Because the arrest report was old, the home address and telephone number listed for Tony Torres were no good. The current yellow pages showed no listing for A-Plus Affordable. Three fruitless inquiries sufficiently discouraged the young detective to whom the case of the crucified check-kiter had been assigned. He was relieved when his lieutenant ordered him to put the homicide file aside and drive down to Cutler Ridge, where he parked squarely in the center
of the intersection of Eureka Drive and 117th Avenue in order to block traffic for the presidential motorcade.

The young detective didn’t think again of the murdered check-bouncing mobile-home salesman until two days later, when the police department got a call from an agitated woman claiming to be the victim’s wife.

Avila phoned the Gentlemen’s Choice escort service and asked for Morganna. She got on the line and said, “I haven’t used that name in six months. It’s Jasmine now.”

“OK. Jasmine.”

“Do I know you, honey?”

Avila reminded her of their torrid drunken night at the motel on West Flagler Street.

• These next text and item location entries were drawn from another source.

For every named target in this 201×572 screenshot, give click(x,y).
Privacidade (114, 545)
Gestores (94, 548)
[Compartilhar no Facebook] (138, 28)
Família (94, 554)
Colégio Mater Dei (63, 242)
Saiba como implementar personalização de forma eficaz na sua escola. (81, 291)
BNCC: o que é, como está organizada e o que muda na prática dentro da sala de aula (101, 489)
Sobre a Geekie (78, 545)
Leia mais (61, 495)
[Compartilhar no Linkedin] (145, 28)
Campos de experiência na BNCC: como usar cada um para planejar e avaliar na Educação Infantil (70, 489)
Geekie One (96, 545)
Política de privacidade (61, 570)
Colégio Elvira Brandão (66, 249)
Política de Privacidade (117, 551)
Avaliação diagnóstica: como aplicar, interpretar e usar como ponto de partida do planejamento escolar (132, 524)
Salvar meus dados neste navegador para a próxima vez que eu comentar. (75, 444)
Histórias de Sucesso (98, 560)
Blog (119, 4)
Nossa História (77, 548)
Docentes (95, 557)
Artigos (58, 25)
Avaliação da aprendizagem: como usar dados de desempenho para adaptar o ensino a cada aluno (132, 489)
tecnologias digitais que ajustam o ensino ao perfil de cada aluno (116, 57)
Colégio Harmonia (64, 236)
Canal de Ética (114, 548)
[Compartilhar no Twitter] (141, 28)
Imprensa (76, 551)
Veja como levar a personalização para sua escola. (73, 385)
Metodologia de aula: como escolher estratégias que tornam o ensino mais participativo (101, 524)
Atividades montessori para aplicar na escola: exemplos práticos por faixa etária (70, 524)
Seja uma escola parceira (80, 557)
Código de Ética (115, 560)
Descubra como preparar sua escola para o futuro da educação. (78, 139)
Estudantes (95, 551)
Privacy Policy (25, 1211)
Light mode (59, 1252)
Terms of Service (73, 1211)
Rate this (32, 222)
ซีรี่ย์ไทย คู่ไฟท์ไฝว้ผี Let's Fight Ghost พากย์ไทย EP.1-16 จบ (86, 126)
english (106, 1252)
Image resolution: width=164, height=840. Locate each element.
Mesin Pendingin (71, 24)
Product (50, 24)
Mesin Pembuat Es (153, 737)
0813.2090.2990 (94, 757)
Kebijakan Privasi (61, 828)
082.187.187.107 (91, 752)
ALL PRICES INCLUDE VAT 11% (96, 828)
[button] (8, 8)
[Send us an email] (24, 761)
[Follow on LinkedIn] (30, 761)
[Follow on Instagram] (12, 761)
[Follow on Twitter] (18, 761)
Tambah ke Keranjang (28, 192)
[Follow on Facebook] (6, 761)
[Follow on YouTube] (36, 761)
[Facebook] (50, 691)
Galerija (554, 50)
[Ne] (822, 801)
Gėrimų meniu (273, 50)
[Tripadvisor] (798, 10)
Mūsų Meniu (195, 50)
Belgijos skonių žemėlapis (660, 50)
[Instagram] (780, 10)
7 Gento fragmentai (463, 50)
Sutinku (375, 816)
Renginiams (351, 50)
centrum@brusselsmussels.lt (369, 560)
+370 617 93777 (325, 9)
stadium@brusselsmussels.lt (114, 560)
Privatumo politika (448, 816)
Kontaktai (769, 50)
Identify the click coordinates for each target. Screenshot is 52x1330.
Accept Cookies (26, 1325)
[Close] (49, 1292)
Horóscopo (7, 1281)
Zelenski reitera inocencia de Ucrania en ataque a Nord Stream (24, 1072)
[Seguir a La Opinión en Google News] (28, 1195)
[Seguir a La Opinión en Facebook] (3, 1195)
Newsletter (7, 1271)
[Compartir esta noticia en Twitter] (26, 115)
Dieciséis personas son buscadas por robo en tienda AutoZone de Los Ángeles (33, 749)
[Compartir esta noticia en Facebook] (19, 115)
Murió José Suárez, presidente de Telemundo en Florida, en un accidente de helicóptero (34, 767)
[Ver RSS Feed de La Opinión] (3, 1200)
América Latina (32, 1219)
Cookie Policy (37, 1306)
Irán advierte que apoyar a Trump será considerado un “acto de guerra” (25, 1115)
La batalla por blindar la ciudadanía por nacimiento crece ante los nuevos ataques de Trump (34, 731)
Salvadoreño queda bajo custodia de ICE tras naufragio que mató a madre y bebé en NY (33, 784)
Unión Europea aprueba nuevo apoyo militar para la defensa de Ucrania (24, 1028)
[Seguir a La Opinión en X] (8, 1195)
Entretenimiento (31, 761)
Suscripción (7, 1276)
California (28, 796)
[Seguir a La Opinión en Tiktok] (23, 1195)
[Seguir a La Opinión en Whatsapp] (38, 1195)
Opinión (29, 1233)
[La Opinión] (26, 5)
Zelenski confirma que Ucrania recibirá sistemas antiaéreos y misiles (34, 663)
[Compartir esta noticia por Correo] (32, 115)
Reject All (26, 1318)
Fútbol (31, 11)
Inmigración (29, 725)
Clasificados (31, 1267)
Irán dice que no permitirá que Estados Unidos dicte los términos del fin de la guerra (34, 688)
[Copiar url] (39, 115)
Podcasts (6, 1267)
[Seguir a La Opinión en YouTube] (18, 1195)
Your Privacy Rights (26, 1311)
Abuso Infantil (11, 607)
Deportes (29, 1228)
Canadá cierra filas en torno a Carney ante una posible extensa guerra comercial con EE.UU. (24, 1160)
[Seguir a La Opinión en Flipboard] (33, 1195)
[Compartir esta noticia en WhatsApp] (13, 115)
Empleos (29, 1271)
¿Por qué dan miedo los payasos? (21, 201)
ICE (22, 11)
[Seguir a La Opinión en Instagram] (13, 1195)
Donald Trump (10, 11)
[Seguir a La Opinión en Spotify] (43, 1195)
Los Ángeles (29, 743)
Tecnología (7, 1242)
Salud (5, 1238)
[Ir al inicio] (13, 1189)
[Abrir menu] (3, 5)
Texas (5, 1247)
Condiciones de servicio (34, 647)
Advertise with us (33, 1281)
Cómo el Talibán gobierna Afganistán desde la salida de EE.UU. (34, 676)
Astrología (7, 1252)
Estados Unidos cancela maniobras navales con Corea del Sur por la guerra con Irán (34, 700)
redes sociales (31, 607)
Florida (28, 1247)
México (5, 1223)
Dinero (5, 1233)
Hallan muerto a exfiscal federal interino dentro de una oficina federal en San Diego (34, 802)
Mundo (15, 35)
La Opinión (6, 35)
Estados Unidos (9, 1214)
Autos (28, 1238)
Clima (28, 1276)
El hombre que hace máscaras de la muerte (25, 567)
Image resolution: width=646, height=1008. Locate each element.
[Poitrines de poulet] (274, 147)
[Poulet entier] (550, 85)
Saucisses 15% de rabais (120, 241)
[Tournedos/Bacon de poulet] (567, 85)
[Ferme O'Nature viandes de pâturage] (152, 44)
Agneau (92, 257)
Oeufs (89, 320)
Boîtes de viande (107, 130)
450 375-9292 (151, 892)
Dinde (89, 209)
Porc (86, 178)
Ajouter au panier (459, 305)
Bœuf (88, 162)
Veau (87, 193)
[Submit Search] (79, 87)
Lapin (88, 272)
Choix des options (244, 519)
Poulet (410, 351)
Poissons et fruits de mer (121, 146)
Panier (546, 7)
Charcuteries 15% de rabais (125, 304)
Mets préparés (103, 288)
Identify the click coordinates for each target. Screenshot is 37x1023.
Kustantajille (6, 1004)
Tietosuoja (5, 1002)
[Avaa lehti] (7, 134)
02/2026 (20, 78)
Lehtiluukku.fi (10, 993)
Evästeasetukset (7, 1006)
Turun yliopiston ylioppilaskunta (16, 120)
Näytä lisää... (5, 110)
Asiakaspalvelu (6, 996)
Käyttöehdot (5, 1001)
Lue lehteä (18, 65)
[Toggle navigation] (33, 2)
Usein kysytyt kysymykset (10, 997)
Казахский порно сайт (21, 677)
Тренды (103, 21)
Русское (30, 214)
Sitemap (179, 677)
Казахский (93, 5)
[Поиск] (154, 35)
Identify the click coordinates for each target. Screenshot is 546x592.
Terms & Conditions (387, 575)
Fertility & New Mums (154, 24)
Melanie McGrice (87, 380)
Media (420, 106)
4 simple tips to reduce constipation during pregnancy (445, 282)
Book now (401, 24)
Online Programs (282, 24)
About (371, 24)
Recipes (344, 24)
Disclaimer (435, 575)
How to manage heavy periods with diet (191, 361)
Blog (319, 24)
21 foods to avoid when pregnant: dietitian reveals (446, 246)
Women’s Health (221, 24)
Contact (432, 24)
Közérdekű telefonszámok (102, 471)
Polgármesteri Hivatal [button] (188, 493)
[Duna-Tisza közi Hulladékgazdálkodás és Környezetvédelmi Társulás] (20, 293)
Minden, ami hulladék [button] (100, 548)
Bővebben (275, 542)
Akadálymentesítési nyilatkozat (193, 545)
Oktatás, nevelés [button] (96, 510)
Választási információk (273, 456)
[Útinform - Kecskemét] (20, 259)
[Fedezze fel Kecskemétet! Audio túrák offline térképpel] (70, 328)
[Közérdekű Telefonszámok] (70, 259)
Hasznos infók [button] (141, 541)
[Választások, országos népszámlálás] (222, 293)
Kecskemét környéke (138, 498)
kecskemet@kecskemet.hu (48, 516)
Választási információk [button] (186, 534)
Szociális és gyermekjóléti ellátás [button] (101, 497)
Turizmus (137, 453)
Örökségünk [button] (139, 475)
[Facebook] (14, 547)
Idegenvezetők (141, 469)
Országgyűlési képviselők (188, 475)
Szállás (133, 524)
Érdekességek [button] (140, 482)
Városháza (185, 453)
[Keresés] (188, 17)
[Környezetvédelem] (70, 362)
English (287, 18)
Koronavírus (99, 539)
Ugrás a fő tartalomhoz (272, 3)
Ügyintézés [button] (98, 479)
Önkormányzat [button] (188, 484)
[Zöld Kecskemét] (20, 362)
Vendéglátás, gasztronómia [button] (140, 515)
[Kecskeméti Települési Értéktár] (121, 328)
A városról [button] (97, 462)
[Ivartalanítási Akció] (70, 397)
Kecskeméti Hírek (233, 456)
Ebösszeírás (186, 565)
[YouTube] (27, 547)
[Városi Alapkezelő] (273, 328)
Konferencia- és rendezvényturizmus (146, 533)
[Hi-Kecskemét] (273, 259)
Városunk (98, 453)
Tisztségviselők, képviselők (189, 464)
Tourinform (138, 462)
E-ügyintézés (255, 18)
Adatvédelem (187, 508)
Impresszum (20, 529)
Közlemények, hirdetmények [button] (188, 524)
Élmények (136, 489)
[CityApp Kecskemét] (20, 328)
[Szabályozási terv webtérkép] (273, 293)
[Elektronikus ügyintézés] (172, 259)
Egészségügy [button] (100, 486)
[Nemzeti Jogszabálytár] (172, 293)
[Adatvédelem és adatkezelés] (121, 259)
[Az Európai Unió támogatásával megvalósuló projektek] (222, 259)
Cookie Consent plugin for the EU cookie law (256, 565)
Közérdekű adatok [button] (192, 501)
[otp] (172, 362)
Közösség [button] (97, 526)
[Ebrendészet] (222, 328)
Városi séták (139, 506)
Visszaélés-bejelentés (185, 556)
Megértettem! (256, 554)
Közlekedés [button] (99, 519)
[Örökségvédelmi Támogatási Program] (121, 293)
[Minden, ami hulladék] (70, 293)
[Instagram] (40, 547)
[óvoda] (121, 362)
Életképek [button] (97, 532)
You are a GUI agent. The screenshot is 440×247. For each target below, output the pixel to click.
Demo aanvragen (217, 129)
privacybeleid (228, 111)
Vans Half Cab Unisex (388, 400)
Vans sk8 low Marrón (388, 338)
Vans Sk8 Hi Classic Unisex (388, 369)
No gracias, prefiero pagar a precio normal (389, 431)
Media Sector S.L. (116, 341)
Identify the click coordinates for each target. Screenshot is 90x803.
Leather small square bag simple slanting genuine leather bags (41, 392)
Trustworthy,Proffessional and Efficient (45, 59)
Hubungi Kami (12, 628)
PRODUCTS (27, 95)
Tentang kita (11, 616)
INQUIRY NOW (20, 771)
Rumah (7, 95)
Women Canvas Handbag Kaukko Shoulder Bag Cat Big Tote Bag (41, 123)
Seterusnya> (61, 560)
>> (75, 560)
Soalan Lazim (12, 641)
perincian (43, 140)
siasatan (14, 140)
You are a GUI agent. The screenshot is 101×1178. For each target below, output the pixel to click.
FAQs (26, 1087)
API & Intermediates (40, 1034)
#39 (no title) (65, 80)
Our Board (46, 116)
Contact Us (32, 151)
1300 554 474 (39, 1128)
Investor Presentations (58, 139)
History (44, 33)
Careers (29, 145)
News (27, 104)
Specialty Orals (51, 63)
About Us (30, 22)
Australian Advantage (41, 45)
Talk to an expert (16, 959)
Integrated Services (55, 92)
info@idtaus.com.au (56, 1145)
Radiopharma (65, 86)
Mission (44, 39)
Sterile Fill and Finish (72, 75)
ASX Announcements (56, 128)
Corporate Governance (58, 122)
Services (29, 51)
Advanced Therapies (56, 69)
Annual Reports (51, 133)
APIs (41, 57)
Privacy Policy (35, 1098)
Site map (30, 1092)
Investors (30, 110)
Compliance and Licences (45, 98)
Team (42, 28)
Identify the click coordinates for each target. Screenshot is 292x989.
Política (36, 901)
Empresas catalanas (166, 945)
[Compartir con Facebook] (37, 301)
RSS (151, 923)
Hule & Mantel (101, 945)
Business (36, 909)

“Gee,” she said, “that narrows it down to about ninety guys.”

“You had a friend. Daphne, Diane, something like that. Redhead with a tattoo on her left tit.”

Jasmine said, “What kinda tattoo?”

“I think it was a balloon or something.”

“Don’t ring a bell.”

Avila said, “The guy you were with, you’d definitely remember. Scary dude with a seriously fucked-up face.”